▶ _Selected excerpt_:
*****
Out of 305 MSSA isolates, 71.8% were CA-MSSA which shows a higher prevalence of CA-MSSA compared to HA-MSSA 28.2%. In a study from Sikkim reported a prevalence rate of 42% in CA-MSSA and 22.7% in HA-MSSA [27]. In a study to know the epidemiology of Staphylococcus aureus in Bangalore CA-MSSA was 32% and HA-MSSA was 12% [10]. In this study, CA-MSSA were almost equally isolated from outpatients (45.7%) and inpatients (54.3%), while (91.9%) of HA-MSSA were from inpatients. The isolation of MSSA from inpatients and outpatients showed that MSSA is prevalent in the hospital and community settings. A study from Uttar Pradesh reported Staphylococcus aureus nasal carriage rate of 46.7% in children [28]. Since in this study, MSSA were isolated from cases admitted to different departments, measures have to be implemented for better patient treatment and prevent spread of MSSA in hospital and community settings. The available literature review on the prevalence of MSSA isolated from different places in India was studied and shown in [Table/Fig-9] [6,7,10,17,18,24,25,27,29].
Literature review on prevalence of MSSA and MRSA in India [6,7,10,17,18,24,25,27,29].
*****
▶ _Record excerpts_:
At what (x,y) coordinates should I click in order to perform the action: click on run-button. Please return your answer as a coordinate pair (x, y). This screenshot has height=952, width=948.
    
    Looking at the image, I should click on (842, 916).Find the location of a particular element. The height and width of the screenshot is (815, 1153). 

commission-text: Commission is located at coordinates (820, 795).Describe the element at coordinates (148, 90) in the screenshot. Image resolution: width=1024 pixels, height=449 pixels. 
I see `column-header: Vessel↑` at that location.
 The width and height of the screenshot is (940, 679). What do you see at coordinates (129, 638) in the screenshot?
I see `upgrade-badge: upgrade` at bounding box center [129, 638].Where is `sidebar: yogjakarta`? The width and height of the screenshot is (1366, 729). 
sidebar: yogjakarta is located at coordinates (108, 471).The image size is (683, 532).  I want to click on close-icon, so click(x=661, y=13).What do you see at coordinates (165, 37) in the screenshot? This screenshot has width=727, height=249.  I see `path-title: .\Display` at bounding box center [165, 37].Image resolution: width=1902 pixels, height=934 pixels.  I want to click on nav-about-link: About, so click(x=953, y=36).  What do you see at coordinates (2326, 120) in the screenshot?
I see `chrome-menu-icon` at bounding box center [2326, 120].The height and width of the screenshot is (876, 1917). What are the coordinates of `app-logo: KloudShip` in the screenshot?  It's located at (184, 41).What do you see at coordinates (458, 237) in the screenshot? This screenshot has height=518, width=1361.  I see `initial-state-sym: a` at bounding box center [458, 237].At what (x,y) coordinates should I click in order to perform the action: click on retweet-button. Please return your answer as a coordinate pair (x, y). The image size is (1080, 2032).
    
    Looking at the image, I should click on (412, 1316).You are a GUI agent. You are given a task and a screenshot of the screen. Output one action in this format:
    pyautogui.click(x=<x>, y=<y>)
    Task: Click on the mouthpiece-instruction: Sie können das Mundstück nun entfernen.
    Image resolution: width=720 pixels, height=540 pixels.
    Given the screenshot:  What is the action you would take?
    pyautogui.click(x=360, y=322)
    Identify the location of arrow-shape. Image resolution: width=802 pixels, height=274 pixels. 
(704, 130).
*****
▶ _Exercise aim_: Reproduce the entire passage on MSSA prevalence in India word for word.

▶ _Answer to the exercise_:
Out of 305 MSSA isolates, 71.8% were CA-MSSA which shows a higher prevalence of CA-MSSA compared to HA-MSSA 28.2%. In a study from Sikkim reported a prevalence rate of 42% in CA-MSSA and 22.7% in HA-MSSA [27]. In a study to know the epidemiology of Staphylococcus aureus in Bangalore CA-MSSA was 32% and HA-MSSA was 12% [10]. In this study, CA-MSSA were almost equally isolated from outpatients (45.7%) and inpatients (54.3%), while (91.9%) of HA-MSSA were from inpatients. The isolation of MSSA from inpatients and outpatients showed that MSSA is prevalent in the hospital and community settings. A study from Uttar Pradesh reported Staphylococcus aureus nasal carriage rate of 46.7% in children [28]. Since in this study, MSSA were isolated from cases admitted to different departments, measures have to be implemented for better patient treatment and prevent spread of MSSA in hospital and community settings. The available literature review on the prevalence of MSSA isolated from different places in India was studied and shown in [Table/Fig-9] [6,7,10,17,18,24,25,27,29].
Literature review on prevalence of MSSA and MRSA in India [6,7,10,17,18,24,25,27,29].